## SUPPLIED INFORMATION
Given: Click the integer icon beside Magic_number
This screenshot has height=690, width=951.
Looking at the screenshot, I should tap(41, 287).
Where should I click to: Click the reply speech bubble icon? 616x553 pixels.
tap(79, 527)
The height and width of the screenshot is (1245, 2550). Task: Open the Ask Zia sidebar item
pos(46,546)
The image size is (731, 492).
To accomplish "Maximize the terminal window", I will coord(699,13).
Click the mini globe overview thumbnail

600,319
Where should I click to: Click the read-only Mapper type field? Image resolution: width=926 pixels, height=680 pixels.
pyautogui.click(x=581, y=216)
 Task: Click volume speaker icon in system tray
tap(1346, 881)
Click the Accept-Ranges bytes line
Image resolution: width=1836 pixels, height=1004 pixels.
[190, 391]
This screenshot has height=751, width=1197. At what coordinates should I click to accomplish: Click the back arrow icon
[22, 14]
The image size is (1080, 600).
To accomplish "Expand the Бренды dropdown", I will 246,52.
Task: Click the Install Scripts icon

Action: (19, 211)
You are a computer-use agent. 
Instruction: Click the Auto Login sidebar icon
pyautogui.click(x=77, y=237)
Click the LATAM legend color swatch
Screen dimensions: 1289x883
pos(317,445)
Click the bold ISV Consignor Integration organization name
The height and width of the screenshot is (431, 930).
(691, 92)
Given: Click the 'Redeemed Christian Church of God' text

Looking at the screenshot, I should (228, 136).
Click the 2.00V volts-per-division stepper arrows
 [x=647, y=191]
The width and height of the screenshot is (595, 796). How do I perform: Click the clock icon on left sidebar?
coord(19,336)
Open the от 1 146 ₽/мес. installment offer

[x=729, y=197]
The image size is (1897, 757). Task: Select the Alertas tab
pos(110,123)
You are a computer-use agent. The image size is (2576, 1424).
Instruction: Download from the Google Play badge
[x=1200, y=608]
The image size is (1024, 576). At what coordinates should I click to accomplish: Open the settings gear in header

## WHAT YOU ARE ASKED TO DO
Can you recast each line of the listing above as a JSON list of strings, one string per line, with the blank lines left out?

## THE REPLY
[
  "Given: Click the integer icon beside Magic_number",
  "This screenshot has height=690, width=951.",
  "Looking at the screenshot, I should tap(41, 287).",
  "Where should I click to: Click the reply speech bubble icon? 616x553 pixels.",
  "tap(79, 527)",
  "The height and width of the screenshot is (1245, 2550). Task: Open the Ask Zia sidebar item",
  "pos(46,546)",
  "The image size is (731, 492).",
  "To accomplish \"Maximize the terminal window\", I will coord(699,13).",
  "Click the mini globe overview thumbnail",
  "600,319",
  "Where should I click to: Click the read-only Mapper type field? Image resolution: width=926 pixels, height=680 pixels.",
  "pyautogui.click(x=581, y=216)",
  " Task: Click volume speaker icon in system tray",
  "tap(1346, 881)",
  "Click the Accept-Ranges bytes line",
  "Image resolution: width=1836 pixels, height=1004 pixels.",
  "[190, 391]",
  "This screenshot has height=751, width=1197. At what coordinates should I click to accomplish: Click the back arrow icon",
  "[22, 14]",
  "The image size is (1080, 600).",
  "To accomplish \"Expand the Бренды dropdown\", I will 246,52.",
  "Task: Click the Install Scripts icon",
  "Action: (19, 211)",
  "You are a computer-use agent. ",
  "Instruction: Click the Auto Login sidebar icon",
  "pyautogui.click(x=77, y=237)",
  "Click the LATAM legend color swatch",
  "Screen dimensions: 1289x883",
  "pos(317,445)",
  "Click the bold ISV Consignor Integration organization name",
  "The height and width of the screenshot is (431, 930).",
  "(691, 92)",
  "Given: Click the 'Redeemed Christian Church of God' text",
  "Looking at the screenshot, I should (228, 136).",
  "Click the 2.00V volts-per-division stepper arrows",
  " [x=647, y=191]",
  "The width and height of the screenshot is (595, 796). How do I perform: Click the clock icon on left sidebar?",
  "coord(19,336)",
  "Open the от 1 146 ₽/мес. installment offer",
  "[x=729, y=197]",
  "The image size is (1897, 757). Task: Select the Alertas tab",
  "pos(110,123)",
  "You are a computer-use agent. The image size is (2576, 1424).",
  "Instruction: Download from the Google Play badge",
  "[x=1200, y=608]",
  "The image size is (1024, 576). At what coordinates should I click to accomplish: Open the settings gear in header"
]